I've finally renamed the folers and files so that the topic notebooks appear in the appropriate order within the Tutorials pane.
I've set the notebooks to allow skipping of questions. This should prevent the notebooks from forcing you to execute every code cell before moving from one section to the next.
I've edited the instructions associated with generating the hash code for submission at the end of each notebook. These instructions are now more flexible -- suggesting that students "generate the hash code if their instructor is requesting they do so". Additionally, I've removed the institution-specific link which directs students to Southern New Hampshire University's BrightSpace instance.
Significant Change: As of April 4, 2022 I've begun updating the notebooks to discuss use of the pipe (%>%
) operator and more dplyr
functionality. For example, the most recent update suggests using diamonds %>% summarize(avg_carat_wt = mean(carat))
rather than mean(diamonds$carat)
to compute the mean of the carat
column from the diamonds
data frame. While this requires a bit more typing, it results in more flexible code and greater readability.
Prior to pushing these updates, I created a branch in this repository labeled old. If you prefer the notebooks as they were, without making use of (or mentioning) the pipe operator, you can install the package from that branch. You'll do so by running remotes::install_github("agmath/AppliedStatsInteractive@old")
I've updated the package to include functionality from Colin Rundel's learnrhash
package. This allows students to generate a hash code, which encodes their completed notebook -- students can then paste this hash code into a web-form (such as Google Forms) and then the instructor can reproduce and assess the student's work using learnrhash
and the student's hash code. See more about this functionality from the learnrhash
repo. Some users will need to install learnrhash
manually in order for the notebooks to run -- you can do this with remotes::install_github("rundel/learnrhash")
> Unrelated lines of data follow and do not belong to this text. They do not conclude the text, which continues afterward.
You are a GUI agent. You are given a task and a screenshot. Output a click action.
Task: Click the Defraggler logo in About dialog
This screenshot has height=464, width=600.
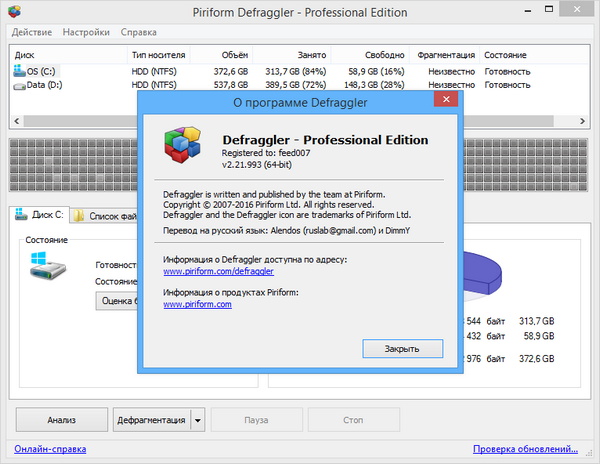tap(183, 146)
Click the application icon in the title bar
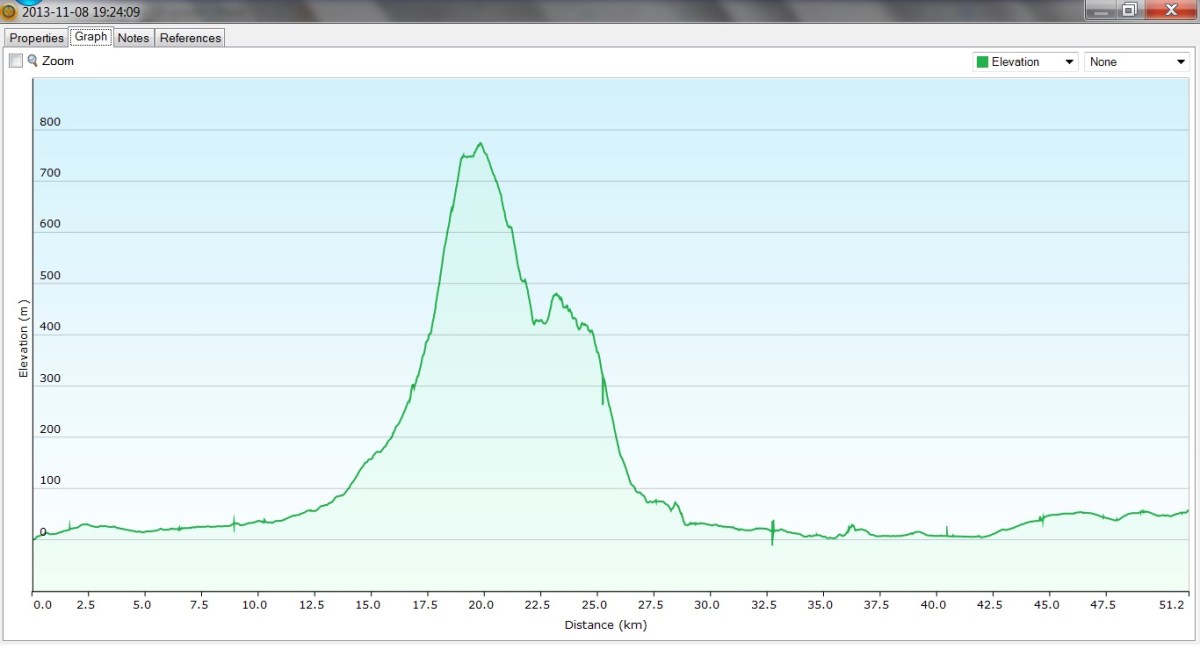 pyautogui.click(x=9, y=12)
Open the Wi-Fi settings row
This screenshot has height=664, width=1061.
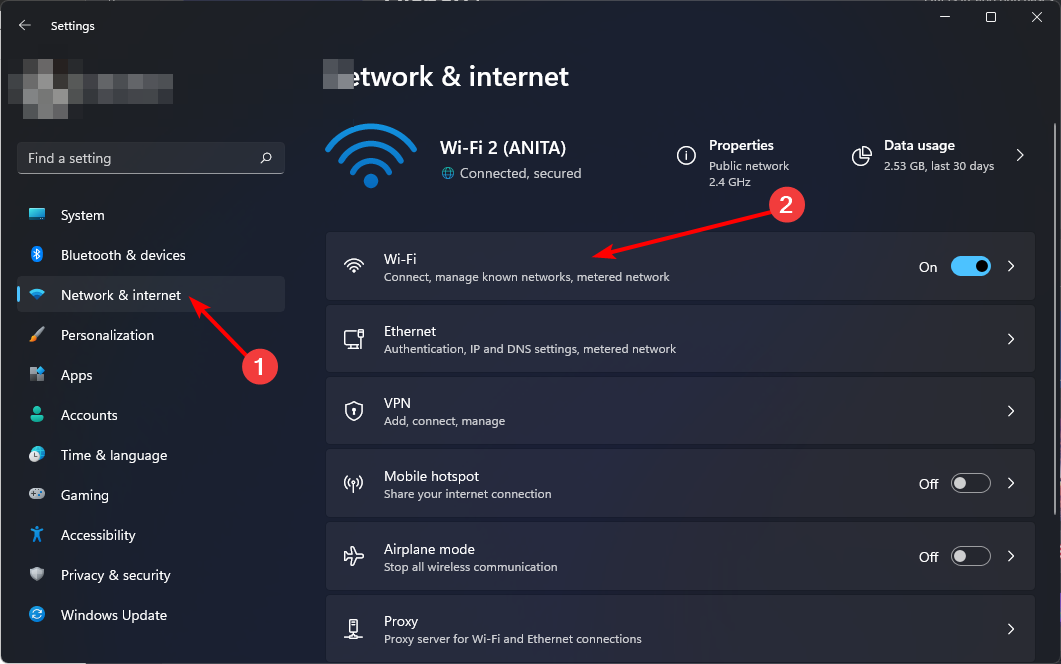point(680,267)
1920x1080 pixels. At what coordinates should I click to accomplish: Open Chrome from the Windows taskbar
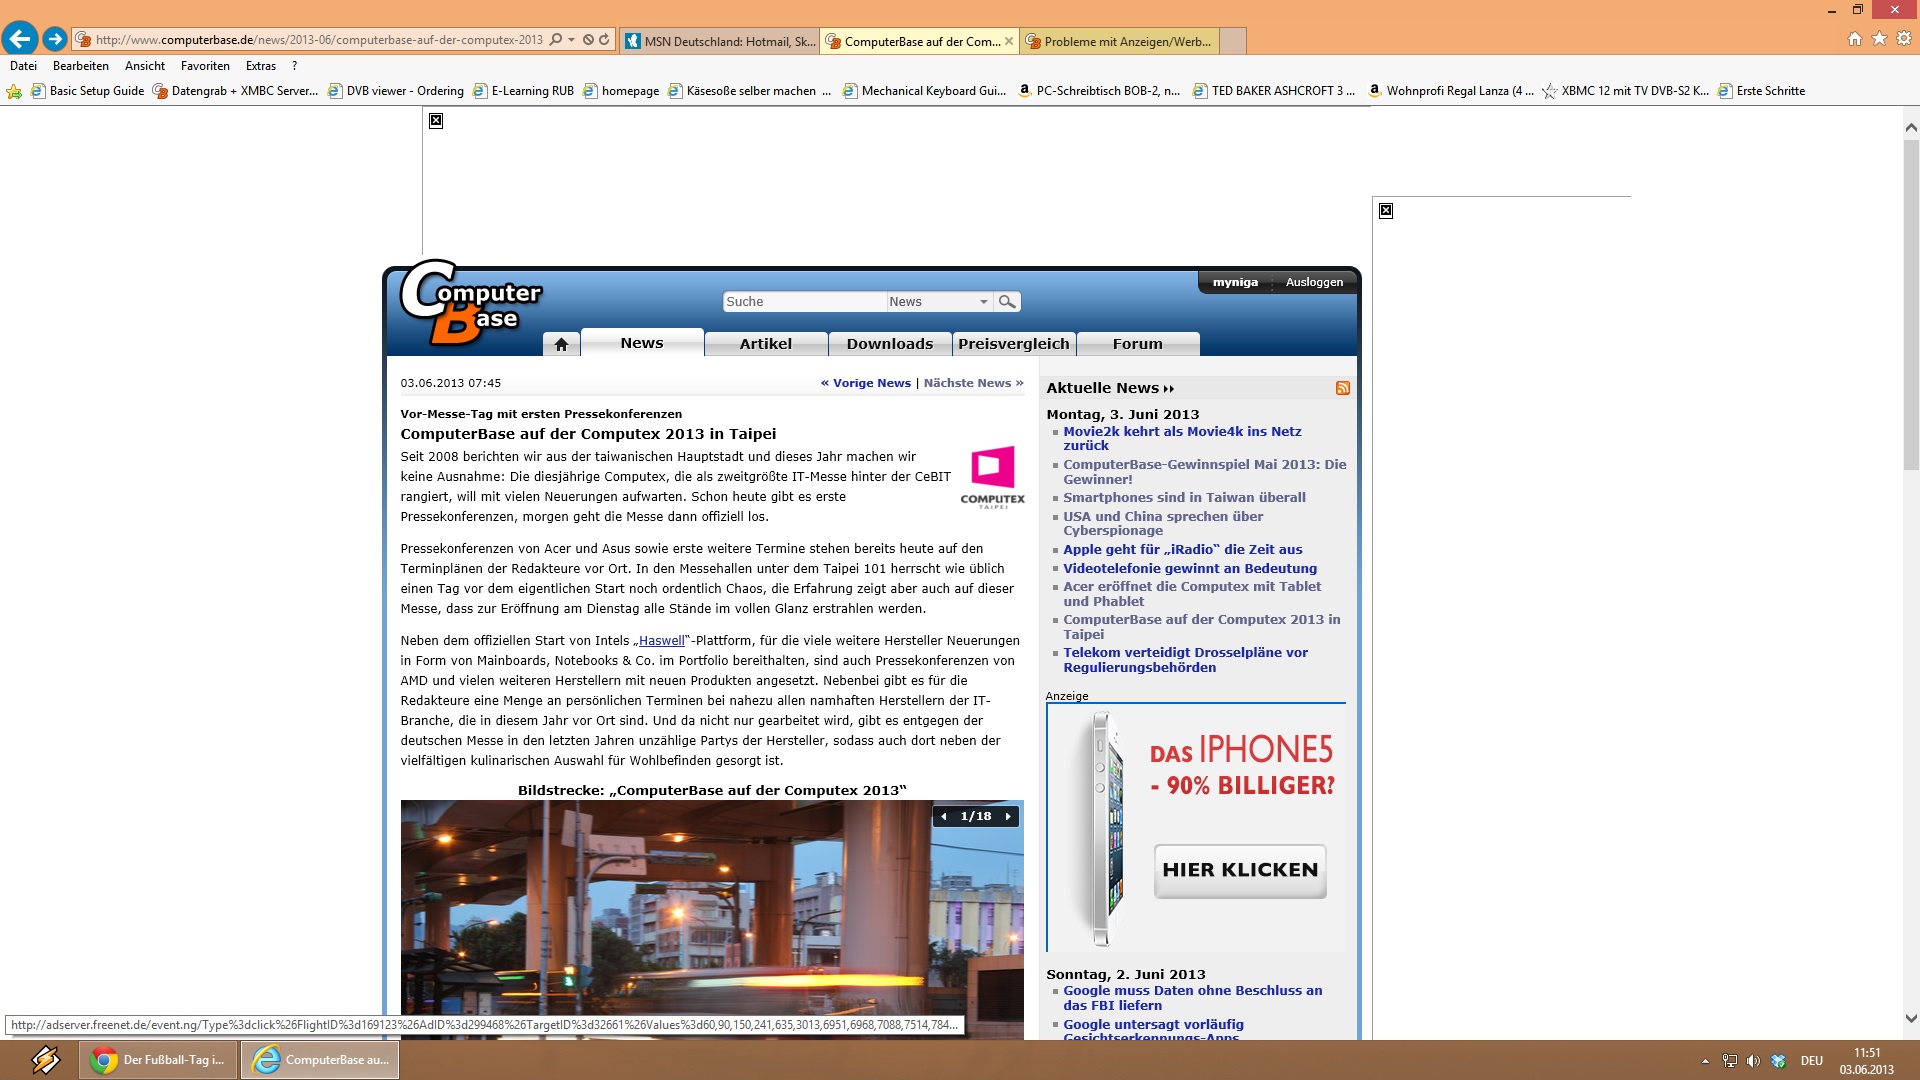158,1060
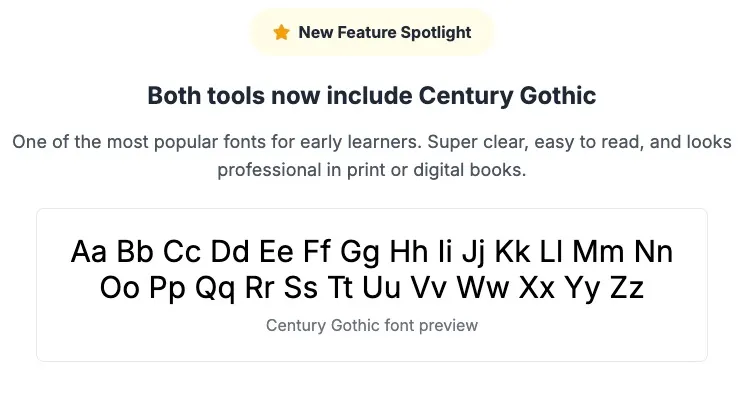Click the 'Ee' letter pair sample
The width and height of the screenshot is (745, 399).
[x=276, y=252]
. I am working on a fix for this issue.
Once the package has been installed you can run the individual notebooks by navigating to the Tutorials
tab in RStudio's top-right pane. You'll just need to click the Start Tutorial? button to render and work through the corresponding interactive notebook. If you get an error stating that learnrhash
must be installed, you can install it manually using remotes::install_github("rundel/learnrhash")
-- once learnrhash
is installed, hit the StartTutorial? buttton again. If you prefer to run the tutorials from a web browser rather than RStudio's Tutorials pane, you can access the tutorials using commands of the following structure: learnr::run_tutorial(NOTEBOOK_NAME, package = "AppliedStatsInteractive")
The available notebooks are as follows:
- 0_StartHere
- 1_IntroToData
- 2_IntroToR
- 3_DescriptiveNumCat
- 4_DataViz
- 5_DiscreteDistributions
- 6_NormalDistribution
- 7_DiscreteDistributionsLab
- 8_NormalDistributionLab
- 9_FoundationsForInference
- 10_IntroInferenceLab
- 11_HTandCIprop
- 12_InferencePractice
- 13_InferenceCategoricalLab
- 14_ChiSquare
- 15_HTandCInum
- 16_InferencePractice
- 17_InferenceNumericalLab
- 18_ANOVA
- 19_LinearRegression
The notebook named 4_DataViz is an adaptation of the data visualization chapter from Hadley Wickham and Garrett Grolemund's R for Data Science.
(Note: This is a non-issue if running workbooks from the tutorials pane). Multiple calls to learnr::run_tutorial()
in a single R session cause rendering errors in the notebooks -- exercises are not rendered correctly. This can be avoided by either restarting R Ctrl+Shift+F10
or by closing RStudio and re-opening before rendering a second workbook. If you already attempted to render the notebook and experiences the rendering error, you should use your file manager to navigate to the folder containing the workbook and delete the associated html file. You can identify the location of the files on your machine by running find.package("AppliedStatsInteractive")
. Calling learnr::run_tutorial()
now will re-build the html file. I will update this section when a better workaround is discovered.